2022-01-01 00:28:45 | 徒然の記

 『遠野物語』( 48ページ )と『遠野物語拾遺』( 119ページ )は、角川書店が出版した文庫本で、167ページの薄っぺらな本でしたが、読み終えるまで10日間かかりました。

『共同幻想論』は、河出書房新社が出した、立派な布装丁の単行本です。不動産屋の広告文と私が呼ぶ、よけいな解説がなく、吉本氏の文章だけが細かな文字で書かれ、257ページです。

 この本も分かりにくい文章なので、簡単に読み終わらないのでないかと思います。二冊の本の分かりにくさを、簡単に述べると、次の通りです。

  1. 『遠野物語』と『遠野物語拾遺』

   ・文章は平易ですが、書かれている内容が、何を伝えようとしているのか、理解できないという「分かりにくさ」

  2. 『共同幻想論』

   ・使われている言葉そのものに、著者の造語が多く馴染めないことと、著者独特の思考回路があり、理解に時間がかかるという「分かりにくさ」

 38ページまで読んだところで、この感想を書いています。kiyasumeさんは、氏を哲学者と呼んでいましたが、この「分かりにくい文章」は、なるほどそうです。「反日左翼」と決めつけない方が良いと、これもkiyasumeさんの忠告ですが、「社会主義リアリズム論」を批判しているところを見ますと、なるほどとうなづけます。

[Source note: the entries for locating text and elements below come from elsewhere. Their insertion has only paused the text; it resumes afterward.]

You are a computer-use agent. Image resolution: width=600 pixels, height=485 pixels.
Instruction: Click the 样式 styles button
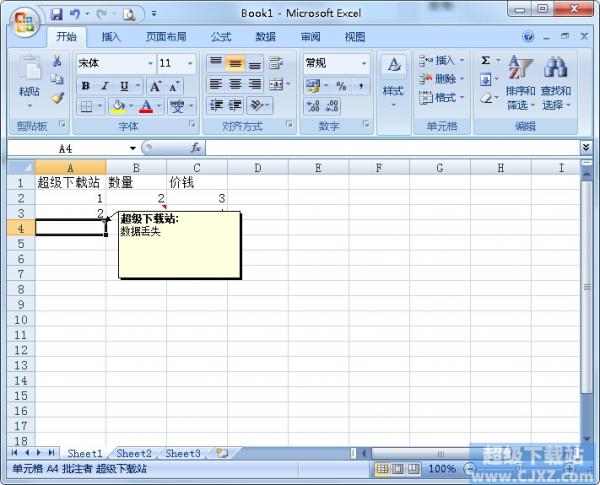pyautogui.click(x=393, y=80)
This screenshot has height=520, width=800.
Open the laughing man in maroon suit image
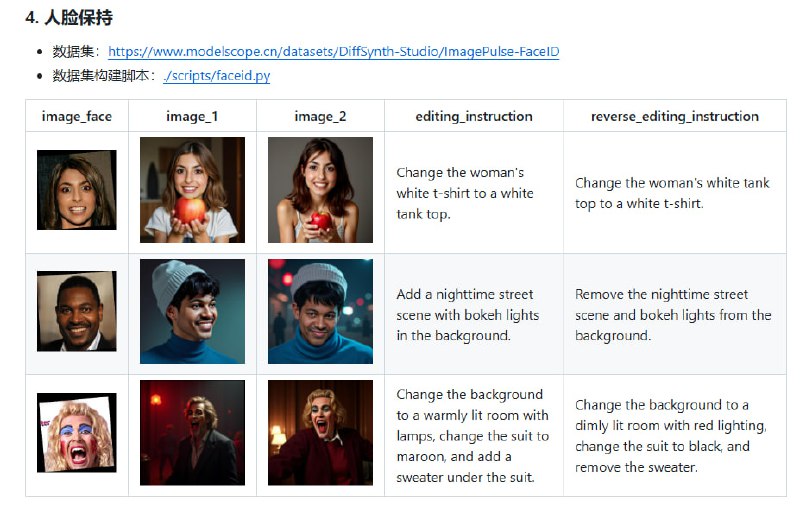(320, 433)
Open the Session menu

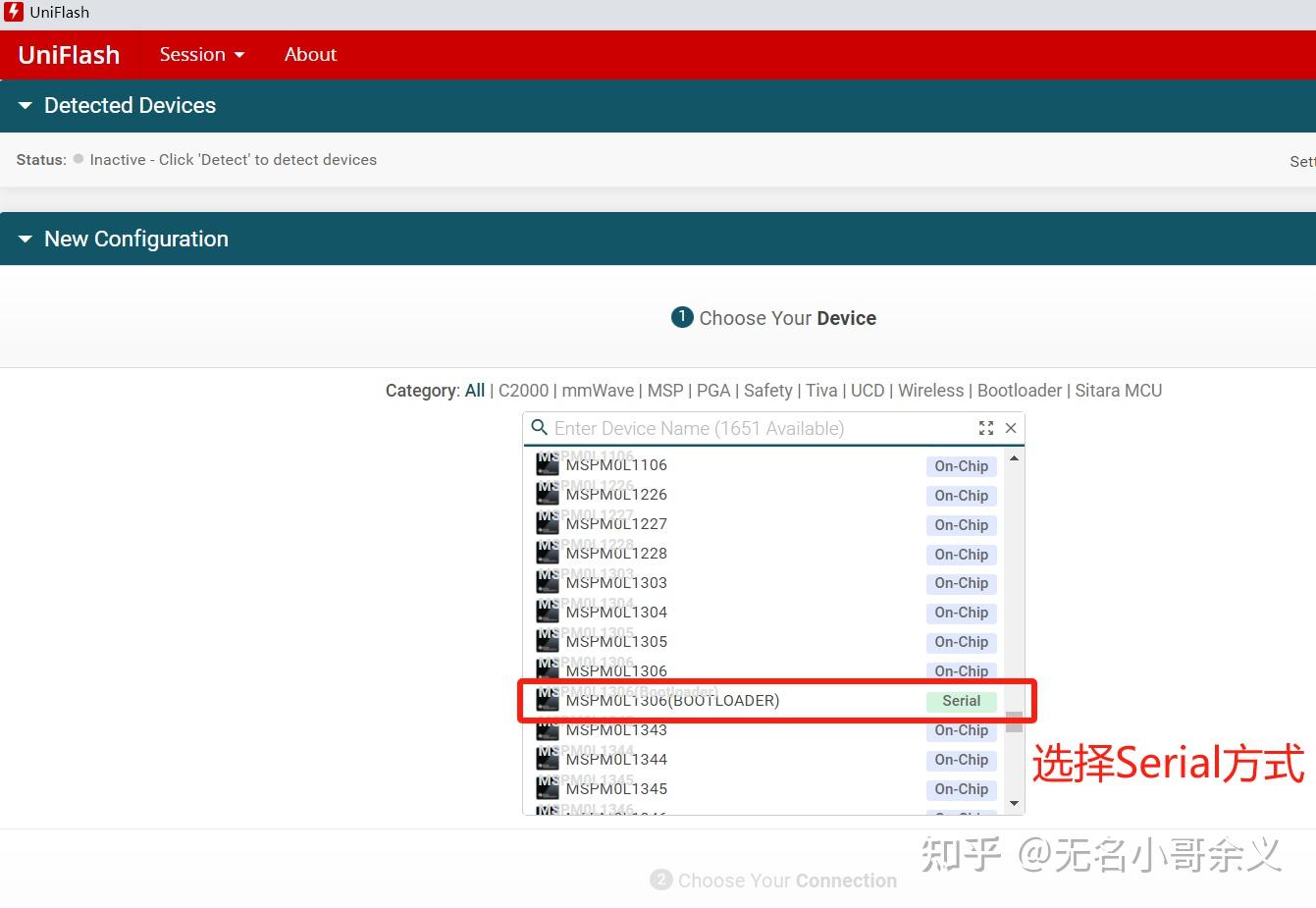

 「幻想」と言う言葉は、氏が独自に考案したもので、これを理解することが一つの鍵になります。氏の説明を簡単に述べてみますと、

  〈 全幻想領域 〉・・人間の思考全体

  1. 自己幻想 ・・芸術理論  文学理論

  2. 対幻想  ・・家族 セックス 男女関係

  3. 共同幻想 ・・政治 国家 法律 宗教

 氏はこの三つの幻想の内部構造と相互関係を考えると、世界の全てが理解できると主張しています。何年間かの思索と読書の積み重ねで得た、氏独特の思考体系ですから、簡単に分からなくて当然です。

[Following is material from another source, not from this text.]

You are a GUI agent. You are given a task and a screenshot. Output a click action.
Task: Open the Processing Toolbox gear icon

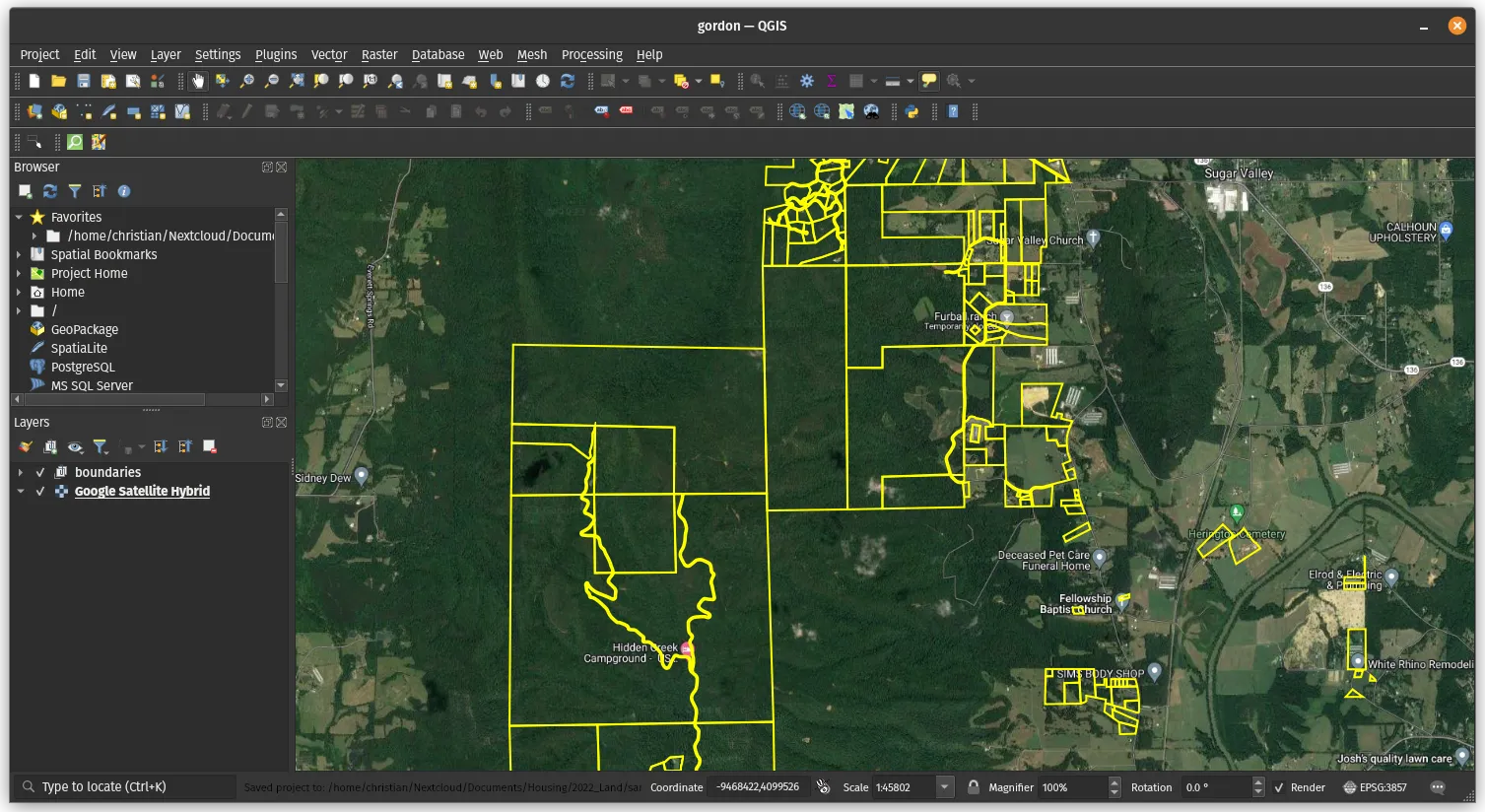click(807, 81)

 256~257ページが最終で、後記 ( あとがき ) となっていますが、興味深いことが書かれています。

 「私はここで依るべき原点を、初めから終わりまで、」「『遠野物語』と『古事記』の二つに限って論を進めた。」

 「また、当たりうる資料は、多ければ多いほど、」「正確な理解に近づくと言う考え方が、ありうるのを知っている。」「しかし私が選んだ方法は、この逆であった。」「方法的な考察にとっては、もっとも典型的な資料をはじめに選んで、」「どこまで多角的に、それだけを深く掘り下げうるかと言うことの方が、」「はるかに重要だと、思われたのである。」

 多角的に、深く掘り下げたとは思いませんが、 『遠野物語』は時間をかけて読みました。今となっては、この方法が適切だったような気がします。同じ本を読んでも、氏と同じであるはずがなく、どのような受け止め方をしているのかが、比較できます。

 1. 『遠野物語』

  ・原始的あるいは未開的な幻想の、現代的な修正の資料の一典型として読む。

   修正とは、その幻想が現代に伝承されていることからくる、必然的な修正

 2. 『古事記』

  ・種族の最古の神話的な資料の典型とみなす。

 分かったような、分からないような説明ですが、思考回路の異なる人の言葉なので、気にしません。次の文章で、私は意を強くしました。

 「『遠野物語』にも『古事記』にも、編者たちの問題意識の自然な表れとして、」「それぞれの方法が貫かれている。」「そしてこれらの方法は、私の問題意識とは違っているため、」「記載された内容について、重点の置き方が当然違っている。」

 「そのため引用に際しては、私の問題意識に沿って、」「要約や読解や、勝手な引用がなされた。」「ただし、改ざんされていることはない。」

 やはりそう言うことだったかと、納得しました。氏は編者の期待する解釈をせず、自分の問題意識に沿って解釈しています。それなら私が、自分の問題意識に沿い、別の解釈をしても許されるはずです。

 「私は終始、私にとって切実な課題が、」「私以外の人々にとって、切実でないはずがないし、」「私にとって現代的な課題が、私以外の人々にとって、」「現代的でないはずがない、と言う確信をいだいてきた。」「それがうまく、本書を読まれる人々に伝わってくれたらと、」「願うだけである。」

 哲学者や思想家と呼ばれる人たちには、このくらいの自信と気概が必要です。単なる学徒に過ぎない私でさえ、「私にとって切実な課題が、」「私以外の人々にとって、切実でないはずがない。」と、心の片隅で思っています。だからこうして飽きもせず、息子たちや「ねこ庭」を訪問される方々に向い、毎日ブログを綴っているとも言えます。

 12時を過ぎました。令和4年の元旦です。今年最初のブログになりました。